Starting at the first line below, copy through to the last line exactly.

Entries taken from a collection

══════

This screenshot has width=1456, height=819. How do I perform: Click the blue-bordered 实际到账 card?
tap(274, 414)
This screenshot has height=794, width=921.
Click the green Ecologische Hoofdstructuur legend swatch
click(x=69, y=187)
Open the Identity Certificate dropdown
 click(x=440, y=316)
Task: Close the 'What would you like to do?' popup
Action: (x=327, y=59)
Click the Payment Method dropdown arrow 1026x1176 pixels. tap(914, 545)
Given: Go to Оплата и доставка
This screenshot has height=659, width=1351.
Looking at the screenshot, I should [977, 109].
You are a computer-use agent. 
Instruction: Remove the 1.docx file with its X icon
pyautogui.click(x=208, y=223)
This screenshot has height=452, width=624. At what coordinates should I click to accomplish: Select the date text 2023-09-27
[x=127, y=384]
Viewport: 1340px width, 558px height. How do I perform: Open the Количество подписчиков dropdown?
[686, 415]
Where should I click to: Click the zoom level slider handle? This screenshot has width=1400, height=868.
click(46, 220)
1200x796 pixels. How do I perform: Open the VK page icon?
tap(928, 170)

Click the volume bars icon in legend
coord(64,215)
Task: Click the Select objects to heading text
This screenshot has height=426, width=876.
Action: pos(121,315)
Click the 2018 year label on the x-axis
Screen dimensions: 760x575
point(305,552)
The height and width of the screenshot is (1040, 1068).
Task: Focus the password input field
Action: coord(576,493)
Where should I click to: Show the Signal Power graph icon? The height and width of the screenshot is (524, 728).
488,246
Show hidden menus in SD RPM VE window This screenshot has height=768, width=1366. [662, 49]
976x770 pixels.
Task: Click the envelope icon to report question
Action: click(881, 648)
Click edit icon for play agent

══════

TASK SOLUTION:
This screenshot has width=1456, height=819. How do I perform: Click the blue-bordered 实际到账 card?
tap(274, 414)
This screenshot has height=794, width=921.
Click the green Ecologische Hoofdstructuur legend swatch
click(x=69, y=187)
Open the Identity Certificate dropdown
 click(x=440, y=316)
Task: Close the 'What would you like to do?' popup
Action: (x=327, y=59)
Click the Payment Method dropdown arrow 1026x1176 pixels. tap(914, 545)
Given: Go to Оплата и доставка
This screenshot has height=659, width=1351.
Looking at the screenshot, I should [977, 109].
You are a computer-use agent. 
Instruction: Remove the 1.docx file with its X icon
pyautogui.click(x=208, y=223)
This screenshot has height=452, width=624. At what coordinates should I click to accomplish: Select the date text 2023-09-27
[x=127, y=384]
Viewport: 1340px width, 558px height. How do I perform: Open the Количество подписчиков dropdown?
[686, 415]
Where should I click to: Click the zoom level slider handle? This screenshot has width=1400, height=868.
click(46, 220)
1200x796 pixels. How do I perform: Open the VK page icon?
tap(928, 170)

Click the volume bars icon in legend
coord(64,215)
Task: Click the Select objects to heading text
This screenshot has height=426, width=876.
Action: pos(121,315)
Click the 2018 year label on the x-axis
Screen dimensions: 760x575
point(305,552)
The height and width of the screenshot is (1040, 1068).
Task: Focus the password input field
Action: coord(576,493)
Where should I click to: Show the Signal Power graph icon? The height and width of the screenshot is (524, 728).
488,246
Show hidden menus in SD RPM VE window This screenshot has height=768, width=1366. [662, 49]
976x770 pixels.
Task: Click the envelope icon to report question
Action: click(881, 648)
Click edit icon for play agent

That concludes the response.